Hill (292m) in Powys, Wales

Myarth is a hill in the Usk Valley in the county of Powys in South Wales, about 2 miles west of Crickhowell. Its summit at 292 m is covered by trees, whilst the larger part of its slopes are also wooded. It is listed as a Marilyn. Myarth has an elongate form commonly ascribed to erosion by the west-to-east movement of the Usk Valley glacier during successive ice ages. The River Usk runs along the foot of the hill on its southern side. Myarth forms a prominent feature in many views over the Usk Valley and often features in commercial photography of the area.

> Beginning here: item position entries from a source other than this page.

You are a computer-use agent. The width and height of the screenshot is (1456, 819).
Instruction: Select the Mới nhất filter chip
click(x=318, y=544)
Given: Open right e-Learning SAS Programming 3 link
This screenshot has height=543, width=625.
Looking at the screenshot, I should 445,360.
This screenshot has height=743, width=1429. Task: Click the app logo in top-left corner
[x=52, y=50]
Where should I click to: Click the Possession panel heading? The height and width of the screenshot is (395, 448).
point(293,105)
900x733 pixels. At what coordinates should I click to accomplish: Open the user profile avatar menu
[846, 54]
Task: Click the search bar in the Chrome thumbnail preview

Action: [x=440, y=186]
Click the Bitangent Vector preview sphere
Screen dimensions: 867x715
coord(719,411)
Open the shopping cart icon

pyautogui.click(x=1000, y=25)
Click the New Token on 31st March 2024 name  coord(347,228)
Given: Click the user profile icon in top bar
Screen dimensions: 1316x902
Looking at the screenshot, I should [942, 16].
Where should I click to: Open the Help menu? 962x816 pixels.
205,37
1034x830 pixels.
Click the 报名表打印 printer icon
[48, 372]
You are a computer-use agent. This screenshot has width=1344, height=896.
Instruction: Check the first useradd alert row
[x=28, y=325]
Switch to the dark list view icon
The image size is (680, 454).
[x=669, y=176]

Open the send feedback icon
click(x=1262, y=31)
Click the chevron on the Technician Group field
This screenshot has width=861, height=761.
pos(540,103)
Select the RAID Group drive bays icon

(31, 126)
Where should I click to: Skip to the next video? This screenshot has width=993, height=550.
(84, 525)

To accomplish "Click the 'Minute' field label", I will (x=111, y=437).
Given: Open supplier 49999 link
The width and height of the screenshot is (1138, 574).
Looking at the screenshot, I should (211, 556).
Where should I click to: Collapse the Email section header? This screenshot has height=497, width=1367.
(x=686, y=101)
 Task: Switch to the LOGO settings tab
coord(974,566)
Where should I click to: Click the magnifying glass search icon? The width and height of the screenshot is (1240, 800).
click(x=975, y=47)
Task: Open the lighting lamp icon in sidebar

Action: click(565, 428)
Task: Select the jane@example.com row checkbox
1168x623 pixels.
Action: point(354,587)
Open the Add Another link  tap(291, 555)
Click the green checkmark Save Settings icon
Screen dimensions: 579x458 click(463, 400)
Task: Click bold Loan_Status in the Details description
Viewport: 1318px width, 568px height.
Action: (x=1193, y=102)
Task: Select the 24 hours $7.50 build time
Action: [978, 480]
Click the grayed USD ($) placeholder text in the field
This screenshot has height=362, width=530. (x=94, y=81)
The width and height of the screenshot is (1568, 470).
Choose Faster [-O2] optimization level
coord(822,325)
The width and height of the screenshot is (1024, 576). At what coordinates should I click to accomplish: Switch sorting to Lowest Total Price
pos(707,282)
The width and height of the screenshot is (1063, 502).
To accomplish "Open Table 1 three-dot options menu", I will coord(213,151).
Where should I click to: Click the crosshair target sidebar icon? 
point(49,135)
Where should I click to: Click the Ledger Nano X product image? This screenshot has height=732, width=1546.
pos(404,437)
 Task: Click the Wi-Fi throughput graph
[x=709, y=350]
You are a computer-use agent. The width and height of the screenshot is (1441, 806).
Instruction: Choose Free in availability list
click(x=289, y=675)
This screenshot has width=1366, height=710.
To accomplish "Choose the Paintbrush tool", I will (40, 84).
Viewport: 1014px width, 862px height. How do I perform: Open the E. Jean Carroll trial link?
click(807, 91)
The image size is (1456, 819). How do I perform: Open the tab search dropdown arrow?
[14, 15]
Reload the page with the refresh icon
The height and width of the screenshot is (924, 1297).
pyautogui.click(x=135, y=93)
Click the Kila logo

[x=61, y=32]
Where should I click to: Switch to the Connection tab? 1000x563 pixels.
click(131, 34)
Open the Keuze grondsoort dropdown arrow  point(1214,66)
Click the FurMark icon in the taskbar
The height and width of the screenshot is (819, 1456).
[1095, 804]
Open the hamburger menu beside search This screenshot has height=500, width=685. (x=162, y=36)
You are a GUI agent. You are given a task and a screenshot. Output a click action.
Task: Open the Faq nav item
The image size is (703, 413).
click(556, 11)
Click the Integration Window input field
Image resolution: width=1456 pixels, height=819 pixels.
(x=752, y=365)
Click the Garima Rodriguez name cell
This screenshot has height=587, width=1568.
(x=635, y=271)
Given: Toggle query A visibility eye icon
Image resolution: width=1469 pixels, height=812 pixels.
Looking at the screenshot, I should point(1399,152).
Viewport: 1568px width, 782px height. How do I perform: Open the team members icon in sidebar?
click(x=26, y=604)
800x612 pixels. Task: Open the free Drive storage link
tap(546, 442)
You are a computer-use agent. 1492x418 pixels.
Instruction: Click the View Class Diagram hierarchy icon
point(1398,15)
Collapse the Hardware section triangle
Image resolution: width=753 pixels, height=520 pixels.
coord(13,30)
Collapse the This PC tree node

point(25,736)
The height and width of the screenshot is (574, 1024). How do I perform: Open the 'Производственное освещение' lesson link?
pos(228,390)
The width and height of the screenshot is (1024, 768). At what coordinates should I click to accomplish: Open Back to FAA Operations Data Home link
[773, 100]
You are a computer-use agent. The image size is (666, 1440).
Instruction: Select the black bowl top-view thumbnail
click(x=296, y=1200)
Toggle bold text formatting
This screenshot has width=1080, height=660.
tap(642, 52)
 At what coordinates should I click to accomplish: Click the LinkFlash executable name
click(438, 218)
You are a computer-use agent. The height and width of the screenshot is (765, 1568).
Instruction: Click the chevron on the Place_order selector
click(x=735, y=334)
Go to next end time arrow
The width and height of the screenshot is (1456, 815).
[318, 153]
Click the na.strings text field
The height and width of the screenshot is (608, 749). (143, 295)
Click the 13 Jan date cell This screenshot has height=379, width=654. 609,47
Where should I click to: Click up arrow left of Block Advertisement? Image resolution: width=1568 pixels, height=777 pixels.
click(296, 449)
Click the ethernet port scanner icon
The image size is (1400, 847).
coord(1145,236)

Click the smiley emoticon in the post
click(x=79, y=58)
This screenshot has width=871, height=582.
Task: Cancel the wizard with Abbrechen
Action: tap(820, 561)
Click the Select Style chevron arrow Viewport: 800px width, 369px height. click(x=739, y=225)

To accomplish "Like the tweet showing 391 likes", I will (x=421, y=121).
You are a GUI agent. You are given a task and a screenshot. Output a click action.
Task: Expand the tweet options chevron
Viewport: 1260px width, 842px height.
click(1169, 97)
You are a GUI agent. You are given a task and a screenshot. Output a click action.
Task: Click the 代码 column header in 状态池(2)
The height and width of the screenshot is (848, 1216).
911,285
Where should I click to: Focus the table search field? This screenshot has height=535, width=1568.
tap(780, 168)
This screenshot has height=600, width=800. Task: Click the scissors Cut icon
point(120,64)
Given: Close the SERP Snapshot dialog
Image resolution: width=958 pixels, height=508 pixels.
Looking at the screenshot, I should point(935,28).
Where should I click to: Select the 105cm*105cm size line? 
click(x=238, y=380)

Though it is ringed by public roads—the A40 to the north and a minor road to the south—there is no public access to the hill itself, which is in private ownership.

In 2016, the hill was used as the location for a segment of an episode of the motoring series The Grand Tour.

The summit of the hill once contained a prehistoric hill fort, known as Myarth Camp, now largely obliterated by trees. It is thought to date from the Iron Age (c. 800 BC – AD 74). It had a double vallum, or rampart, and measured around 350m WNW/ESE by 210m, with an entrance at the east end.

In the valley directly below the hill fort, half a mile to the north, a Roman fort was established in the mid-70s AD, when the Romans subdued the local tribe, the Silures. The fort, known today as Pen-y-Gaer, remained in use until the mid-2nd century AD. Near the Roman fort, on its south side, a civilian settlement or vicus grew up, the traces of which are mostly buried below ground today; it was occupied between the 1st and 3rd centuries AD.

On the south side of Myarth Hill a ford, now no longer used, once crossed the River Usk to Cyffredin, a hamlet near Llangynidr, from where a road passes over Llangynidr Mountain to Ebbw Vale.